» **DATA TO USE**
..............................
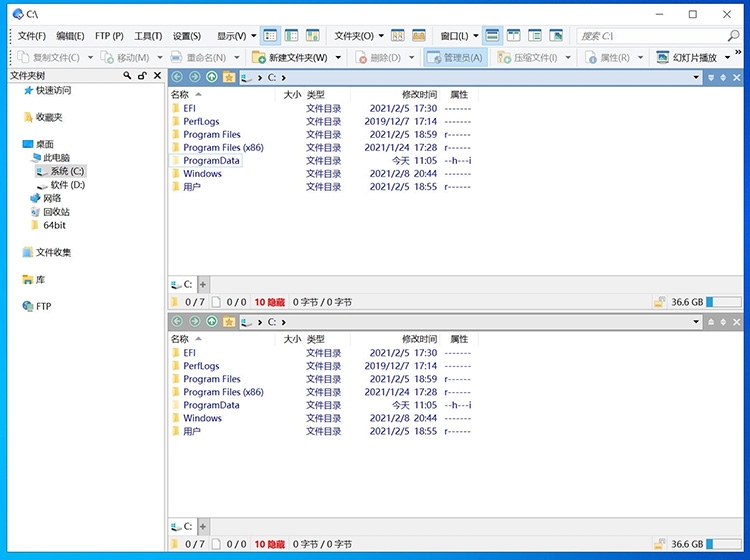Add a new tab in upper pane
Screen dimensions: 750x560
(203, 284)
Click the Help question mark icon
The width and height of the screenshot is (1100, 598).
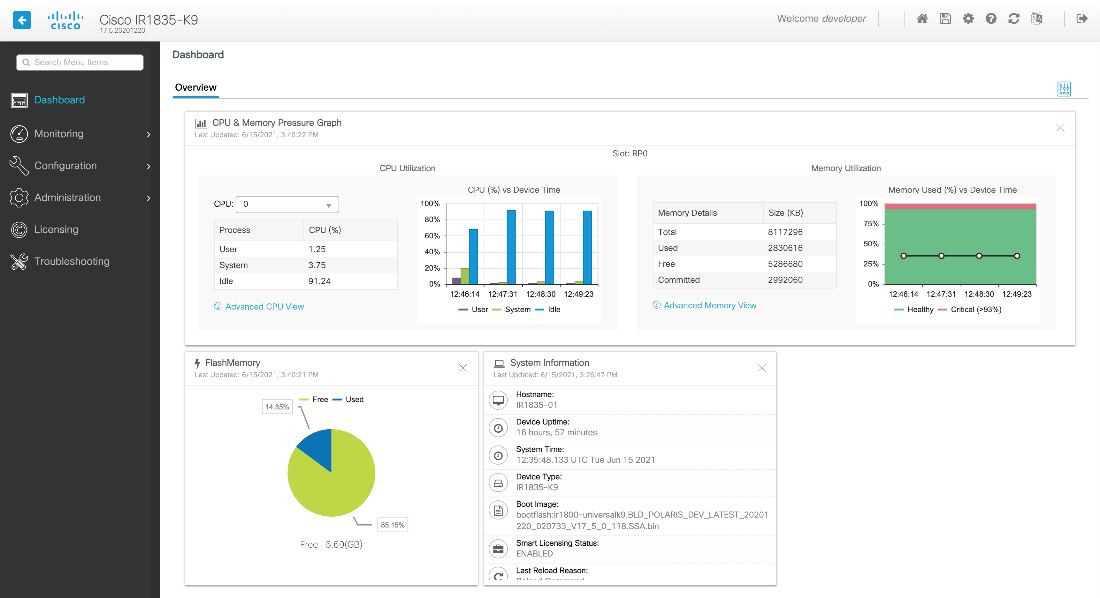991,19
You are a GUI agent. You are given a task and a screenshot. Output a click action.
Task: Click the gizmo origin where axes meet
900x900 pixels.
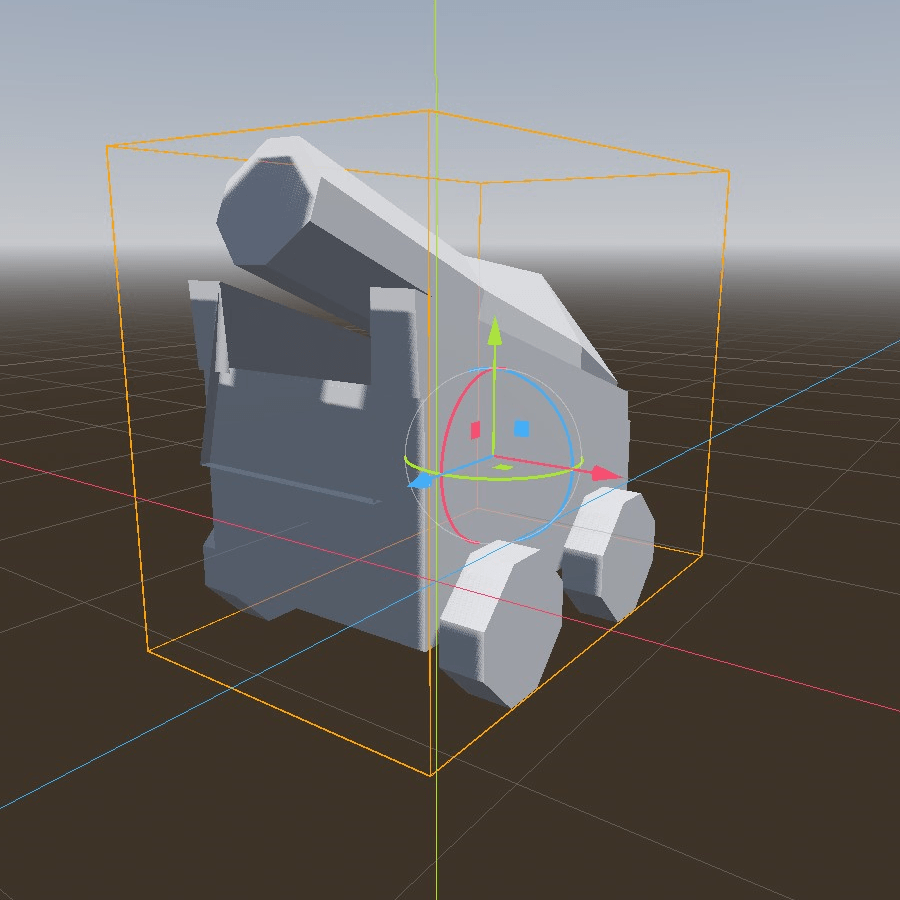493,459
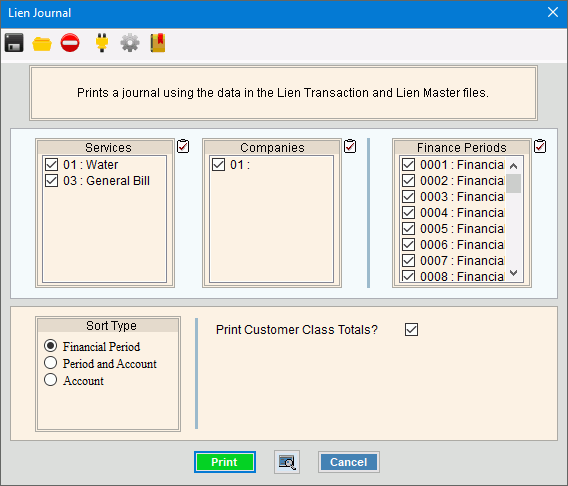Viewport: 568px width, 486px height.
Task: Click the red no-entry stop icon
Action: coord(70,43)
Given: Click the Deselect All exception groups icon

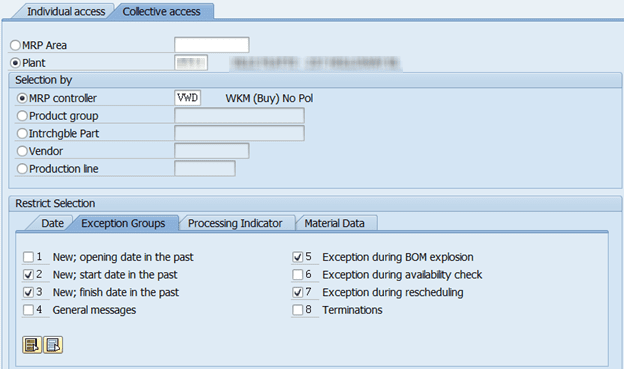Looking at the screenshot, I should click(53, 345).
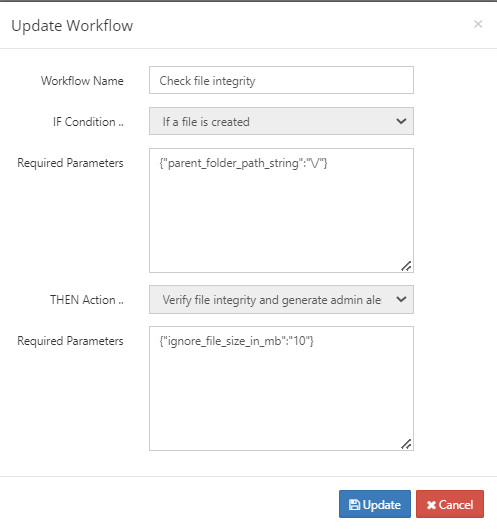Viewport: 497px width, 530px height.
Task: Focus the Workflow Name input field
Action: pos(281,80)
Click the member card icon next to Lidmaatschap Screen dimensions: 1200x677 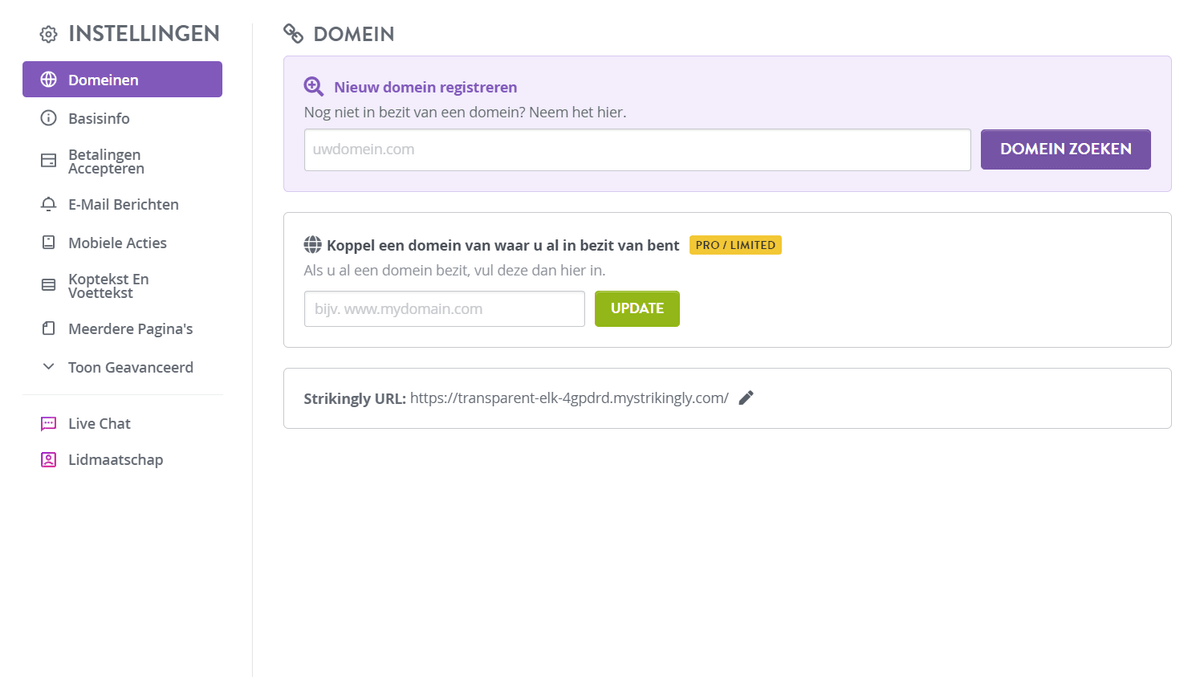click(48, 459)
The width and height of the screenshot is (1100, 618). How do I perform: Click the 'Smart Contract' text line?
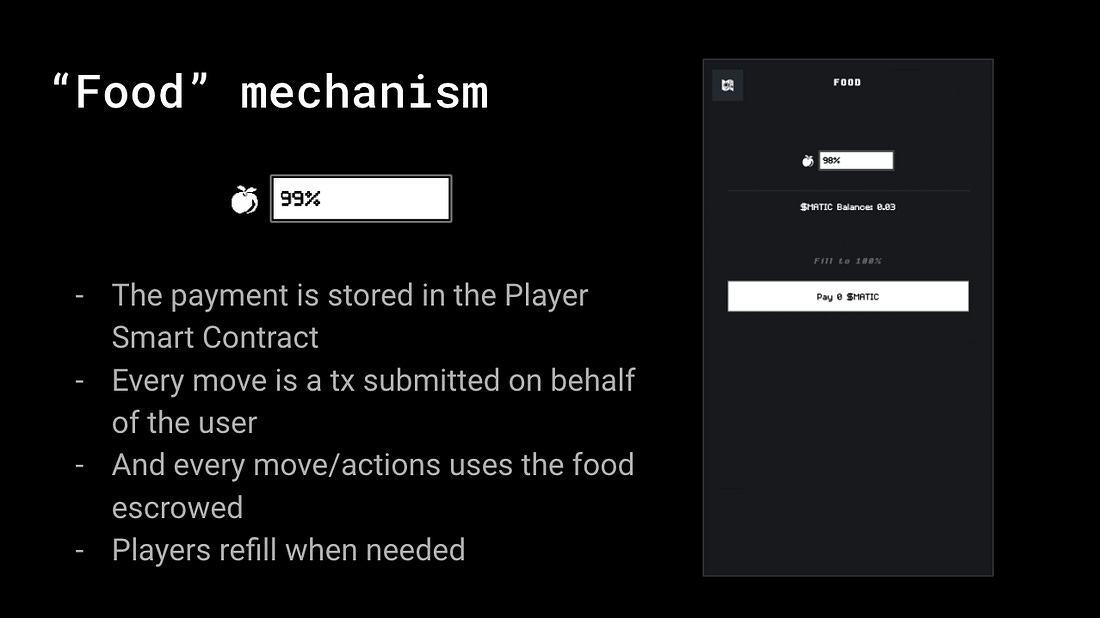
..............................
» **WHAT NEEDS TO BE DONE**
For the material above, give again only the lines starting at the line that contains "Click the Help question mark icon" and ending at the line that contains "Task: Click the gizmo origin where axes meet". Pictures do not belong in the copy.

» **WRITTEN RESPONSE**
Click the Help question mark icon
The width and height of the screenshot is (1100, 598).
991,19
You are a GUI agent. You are given a task and a screenshot. Output a click action.
Task: Click the gizmo origin where axes meet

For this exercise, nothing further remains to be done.